But while Pioneer fulfills all the potential downsides of country rock, it also, and even more, makes plain the potential bottomless awfulness of country itself. This is most evident on the almost miraculously execrable "Mother Like Mine."
The song fits into a long tradition of songs in country music and bluegrass, in which mothers stand in for rural tradition and family. In "Mother's Not Dead, She's Only Sleeping," for example, the Stanley Brothers mourn the past and insist on its enduring presence. Mother lives on in heaven as the keening ballad tradition lives on in bluegrass' high lonesome harmonies.
Bluegrass itself is an example of one of the central tensions of country music. An innovative form created in the '30s as hybrid of hot jazz, hillbilly music, blues, and other sources, bluegrass's traditionalism has always been self-reflective—a conscious urban recollection and idealization of a rural past. Country isn't about country, then, so much as it's about the space between city and country—a space in which hillbillies can imagine an escape from rural drudgery, and those who have moved away can imagine themselves as hillbillies looking longingly for home.

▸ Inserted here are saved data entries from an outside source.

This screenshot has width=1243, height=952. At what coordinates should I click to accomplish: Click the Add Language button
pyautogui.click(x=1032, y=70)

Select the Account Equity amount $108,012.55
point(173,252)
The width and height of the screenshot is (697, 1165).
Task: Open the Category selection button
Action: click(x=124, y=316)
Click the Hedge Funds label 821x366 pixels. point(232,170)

As bluegrass shows, this can be an enormously productive and creative tension. But as the rural experience has retreated, it's a tension that has become increasingly difficult to maintain. What is the music of hillbillies when there are no hillbillies left? If country is the music of a demographic, what happens as the demographic vanishes?
One answer is the Band Perry's "Mother Like Mine," in which the two poles, rural and urban, basically collapse into a flavorless slush. The song imagines what would happen if the Perrys' mother ruled the world. Other country performers might have used this as an excuse for cheeky subcultural validation along the lines of Tex Ritter's "Hillbilly Heaven"—imaging Willie Nelson in the oval office or some such. The Band Perry doesn't do whimsy, though. Instead, their song is a deadly earnest catalog of their mothers' aggressively over-determined virtues.
She's the sky that holds the clouds
She's the lady of the house
A blind believer in all I dare to be
There's no safer place I've found
Than the shoulder of her white night gown
Oh I've got the best and the worst of her in me
I'd share her if I could
Oh the wars would all be over
'Cause she'd raise us all as friends
And no one would ever wonder if somebody wanted them
We'd walk on grass that's greener
And our cares would all be freer
If the world had a mother like mine
It's just remarkable how little content there is there. A "white nightgown?" Walking on "grass that's greener?" Yes, the Stanley Brothers' mother was generic too—but she was generic to a particular time and place and even religion. The Band Perry, on the other hand, seems to be actively running away from any possible identifying marker: They aren't yearning towards the country or the city so much as towards a place where those distinctions are so erased that no one can tell that they ever existed. Only the odd banjo plunk or twang in the music remains as a token—not so much to preserve a rural flavor as to point out that the pro-forma country touches don't actually have to have any measurable effect on standard-issue uplifting pop-rock.